- Your instructions:
Your task is to extract the lines from the one holding "[Email] (371, 830)" through the end of the material. Set them down exactly and add nothing.

- Exercise data:
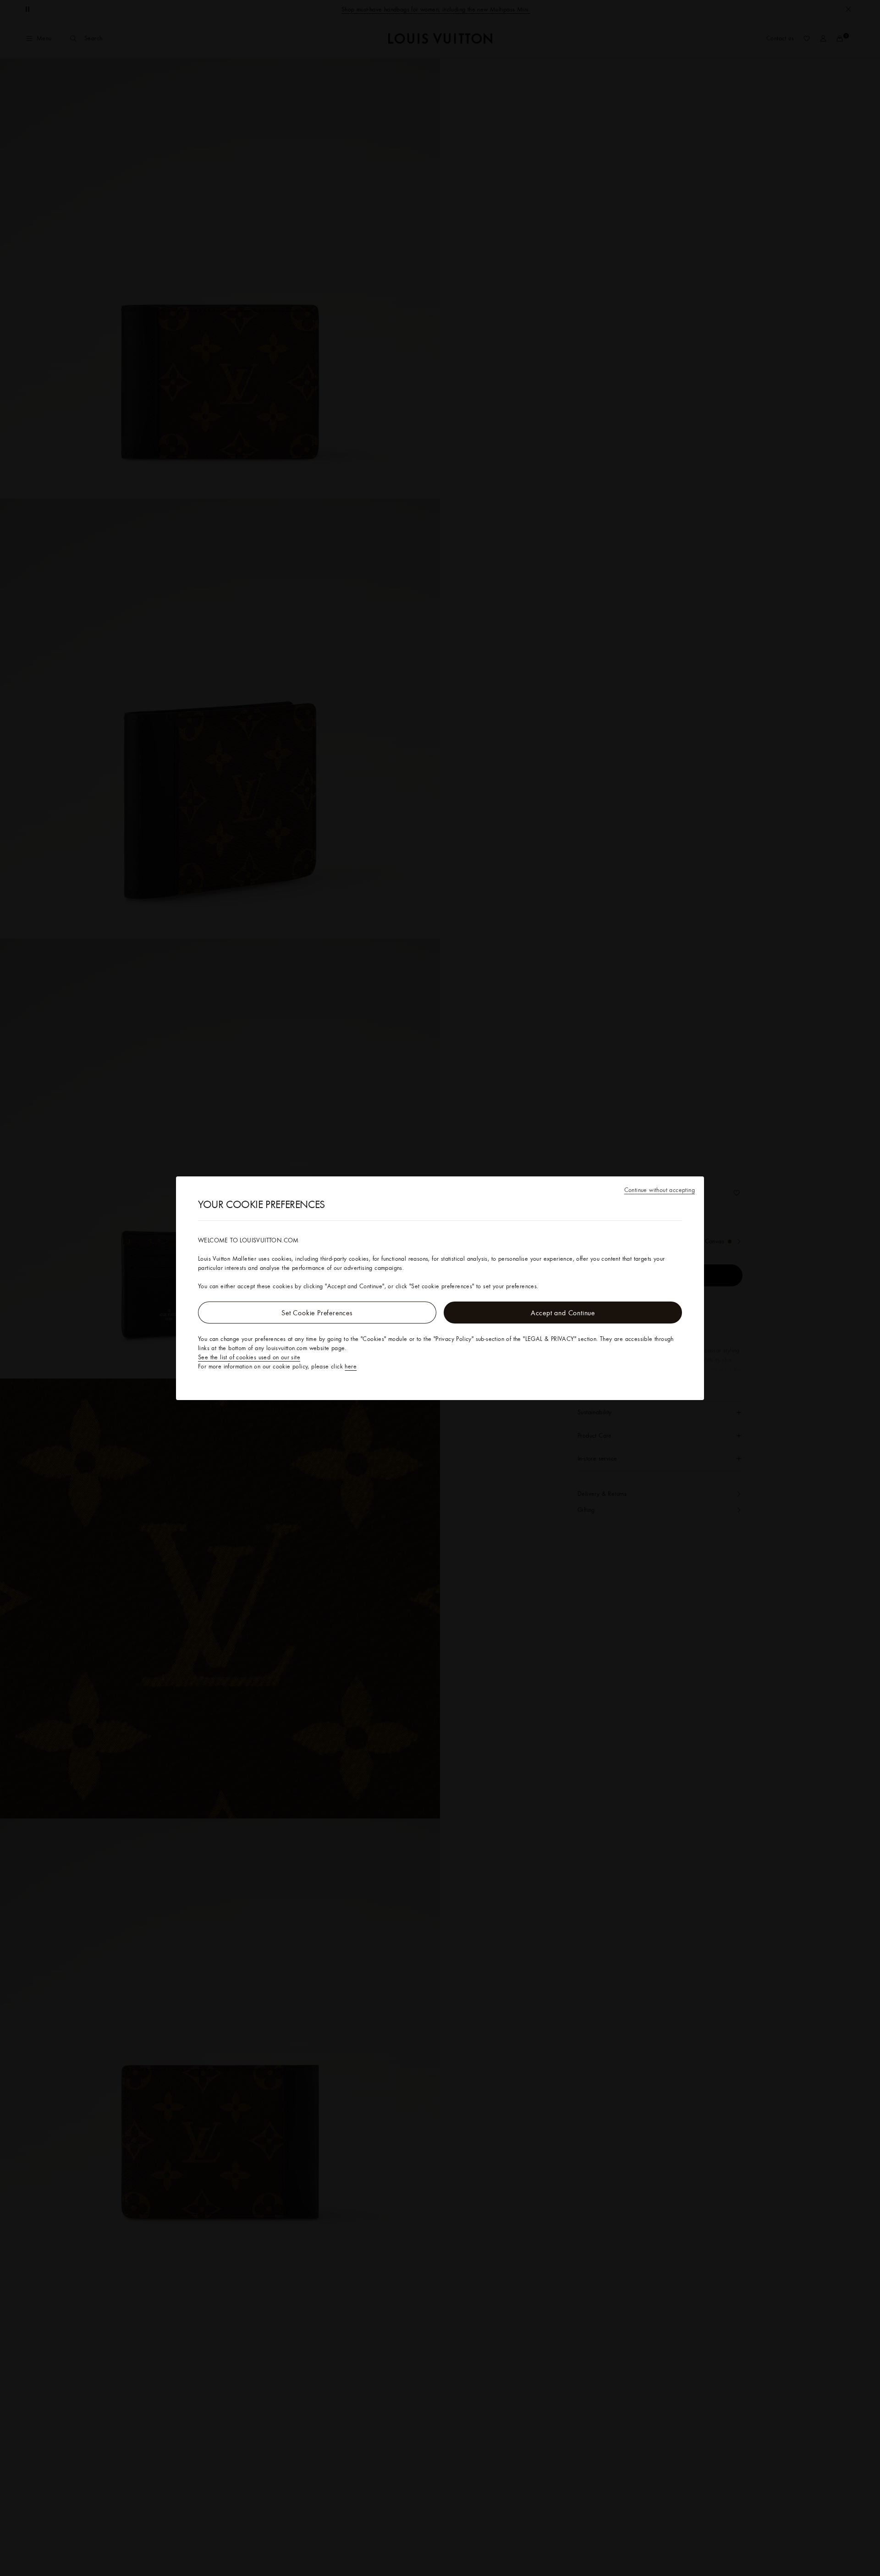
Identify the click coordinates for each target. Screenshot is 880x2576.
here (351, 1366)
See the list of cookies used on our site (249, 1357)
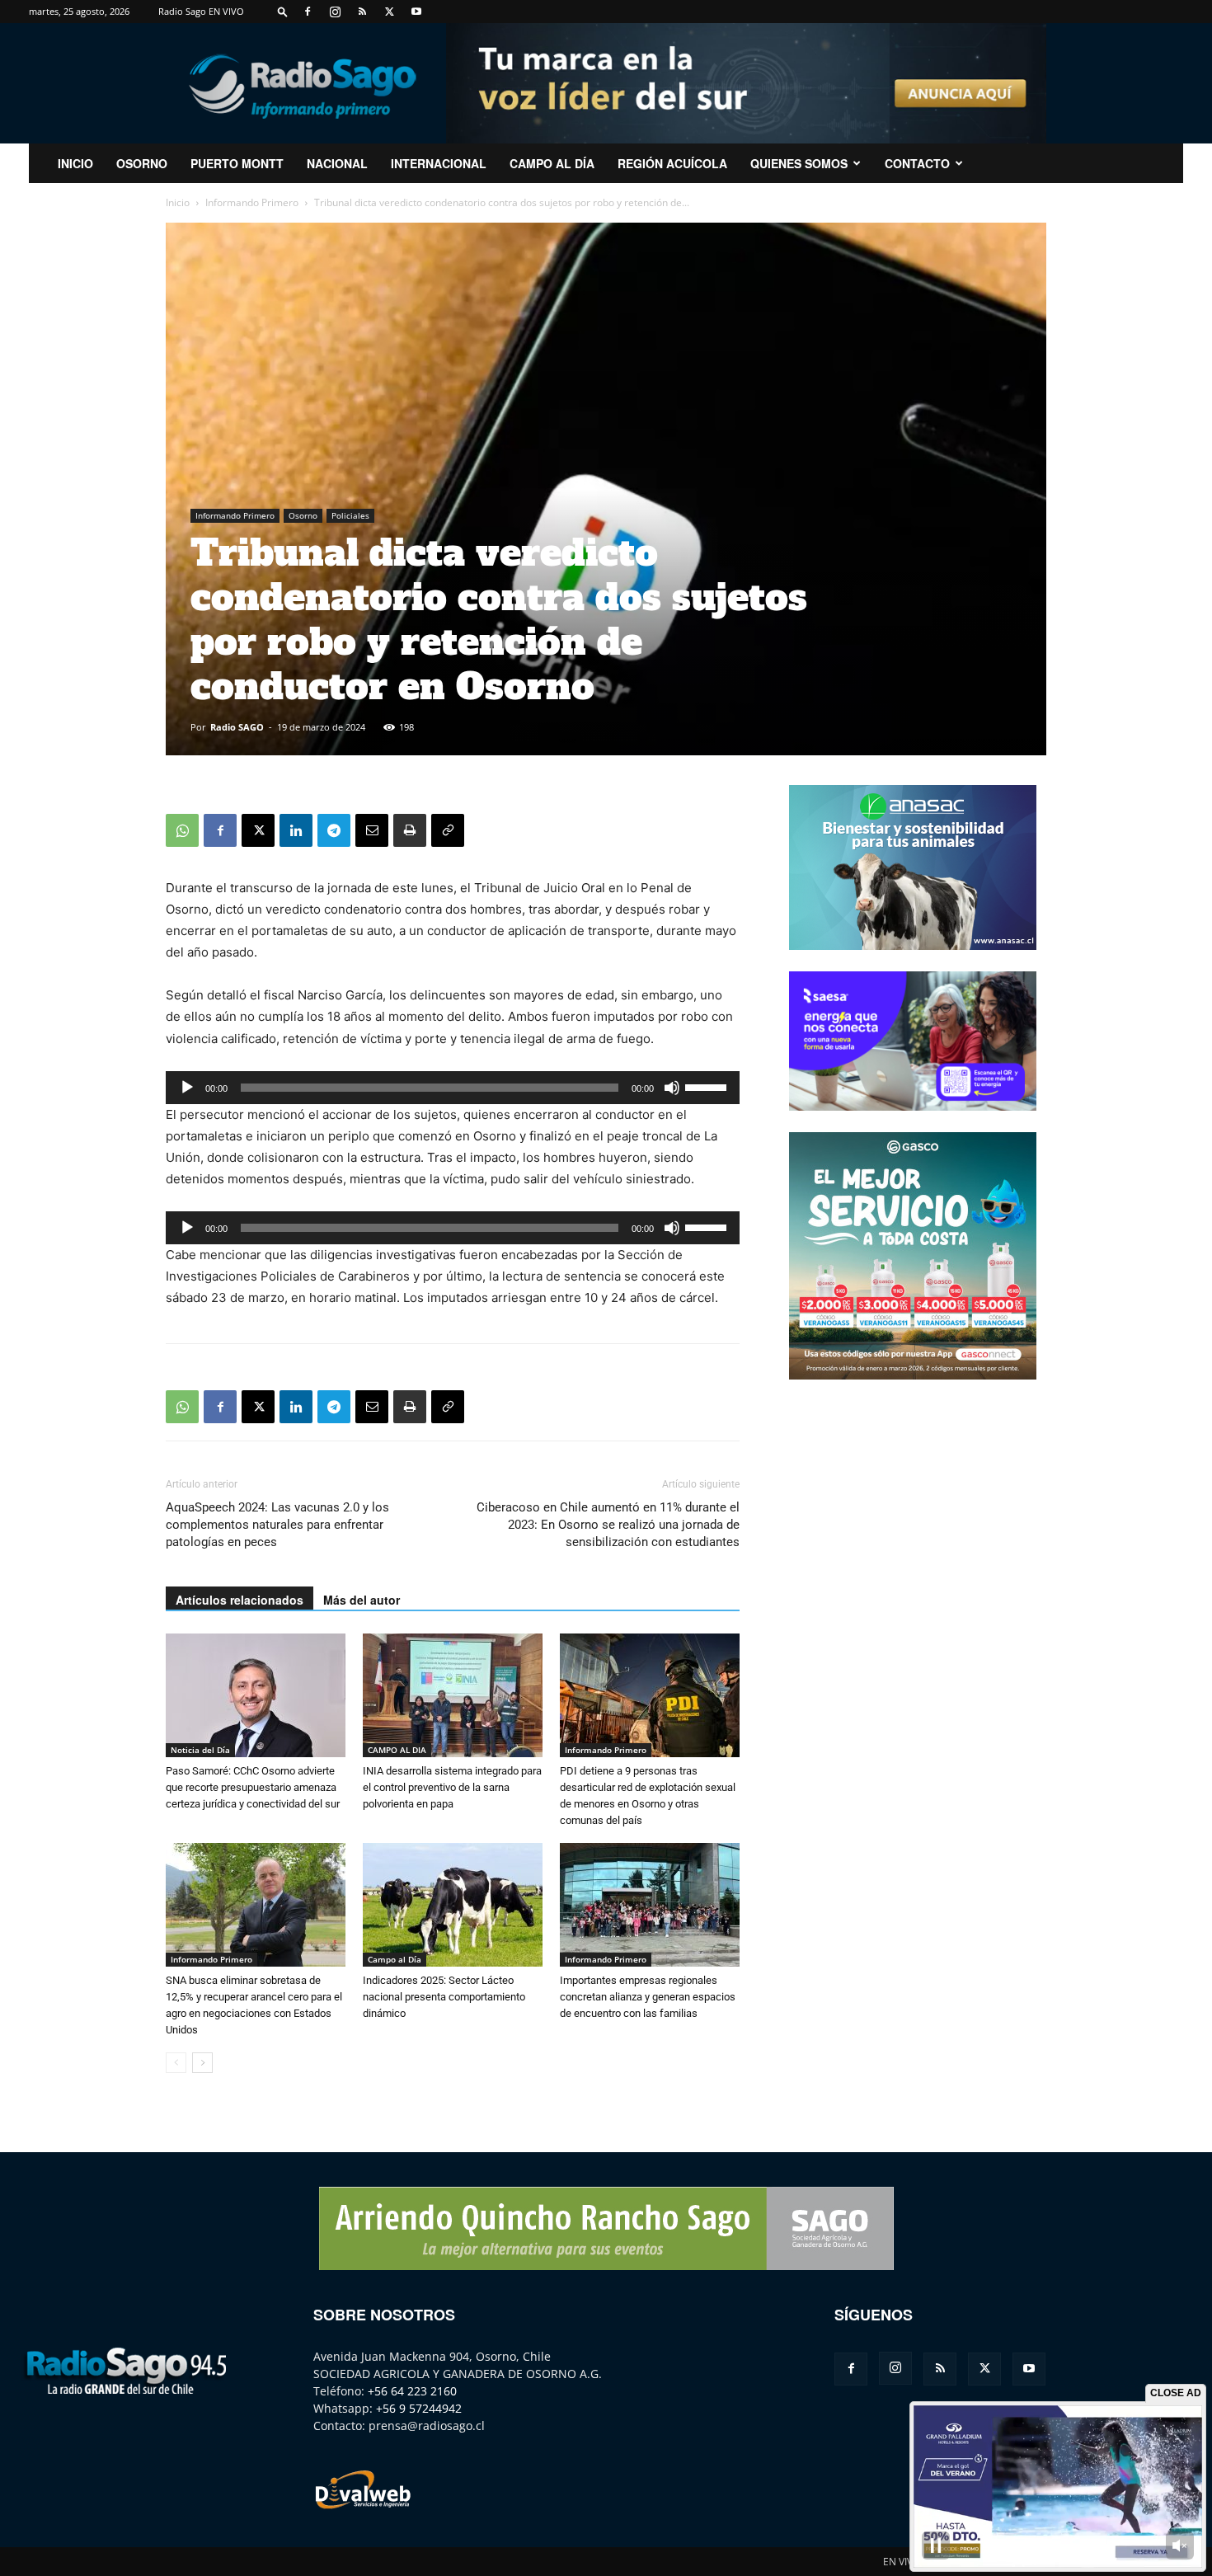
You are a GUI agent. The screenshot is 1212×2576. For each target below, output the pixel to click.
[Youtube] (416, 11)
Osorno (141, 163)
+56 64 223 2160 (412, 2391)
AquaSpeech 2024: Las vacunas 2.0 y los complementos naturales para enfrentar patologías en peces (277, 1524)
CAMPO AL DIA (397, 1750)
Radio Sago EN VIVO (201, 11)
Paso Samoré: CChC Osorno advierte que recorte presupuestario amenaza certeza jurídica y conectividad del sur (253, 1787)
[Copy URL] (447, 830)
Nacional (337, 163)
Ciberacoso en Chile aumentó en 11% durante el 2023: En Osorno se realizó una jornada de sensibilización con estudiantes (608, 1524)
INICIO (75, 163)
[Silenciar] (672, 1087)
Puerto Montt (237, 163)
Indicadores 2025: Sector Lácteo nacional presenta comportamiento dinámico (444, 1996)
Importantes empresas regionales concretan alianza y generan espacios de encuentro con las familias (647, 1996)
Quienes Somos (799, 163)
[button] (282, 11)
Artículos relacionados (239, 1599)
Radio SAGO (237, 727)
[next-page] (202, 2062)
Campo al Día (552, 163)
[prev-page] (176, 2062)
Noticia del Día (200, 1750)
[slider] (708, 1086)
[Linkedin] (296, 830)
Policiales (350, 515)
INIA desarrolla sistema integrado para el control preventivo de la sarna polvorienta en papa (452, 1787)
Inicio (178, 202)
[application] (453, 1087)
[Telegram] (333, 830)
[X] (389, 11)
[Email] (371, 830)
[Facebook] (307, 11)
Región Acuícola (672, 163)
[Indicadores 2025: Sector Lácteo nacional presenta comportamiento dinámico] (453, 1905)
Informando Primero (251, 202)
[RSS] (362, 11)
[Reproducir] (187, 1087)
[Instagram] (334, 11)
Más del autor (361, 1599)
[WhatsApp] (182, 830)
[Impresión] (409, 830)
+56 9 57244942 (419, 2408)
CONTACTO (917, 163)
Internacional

- Output for this exercise:
[Email] (371, 830)
[Facebook] (307, 11)
Región Acuícola (672, 163)
[Indicadores 2025: Sector Lácteo nacional presenta comportamiento dinámico] (453, 1905)
Informando Primero (251, 202)
[RSS] (362, 11)
[Reproducir] (187, 1087)
[Instagram] (334, 11)
Más del autor (361, 1599)
[WhatsApp] (182, 830)
[Impresión] (409, 830)
+56 9 57244942 (419, 2408)
CONTACTO (917, 163)
Internacional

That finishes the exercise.